Soft clockwork biobot could dose you with drugs from the inside - YouTube
以下の真ん中にあるダルマのようなシルエットのものがジェネバ機構で、この中にある黒色の半円が鉄ナノ粒子。鉄ナノ粒子が埋め込まれているので、磁石を近づけるとジェネバ機構を遠隔操作することもできます。以下のムービーではジェネバ機構の下にある銀色の円(磁石)を使って機構を動作させているそうです。なお、ジェネバ機構の中には6つの部屋があり、そのうちのひとつに入っている黄色い物体が薬です。
なお、シア教授の研究チームは磁石以外のものを使ってジェネバ機構を動作させる方法を考えている最中。ただし、バイオボットの開発で最も困難だったのは、人体のやわらかい内臓と適合し、シリコンとは異なる材料を用いてバイオボットを製作しなければいけなかった点だそうです。「もしあなたが選んだ素材が崩れてしまうなら、それを使ってロボットを作ることなどできません。素材はインプラントできるくらい十分に硬い必要があります」とシア教授。

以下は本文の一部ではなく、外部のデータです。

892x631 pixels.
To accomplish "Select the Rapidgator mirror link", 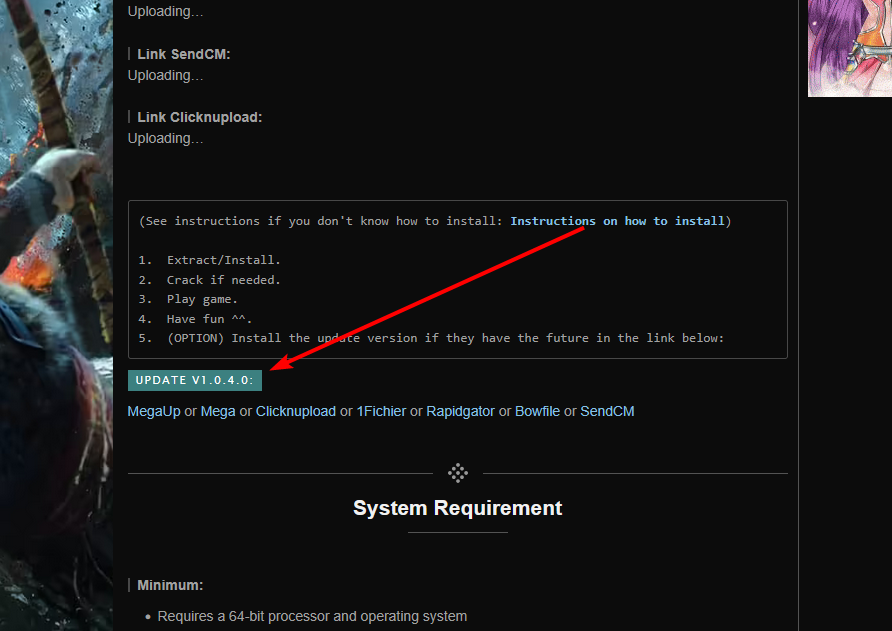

研究チームはこのバイオボットを実際にネズミの体内に入れ、機構がしっかり動作するのかどうかを検証。被験体となったネズミは骨肉腫を患ったもので、これに局所的に治療薬を届けることに成功。バイオボットを使用しない場合よりも、治療薬の副作用による人体への悪影響は小さくすることができたそうです。
ただし、シア教授いわくこのバイオボットはあくまでも概念実証であるそうで、これを急いで実用化しようという考えはない模様。「我々は費用対効果を分析し、これが本当に商用化できるものかどうかを調査する必要がある」と語っています。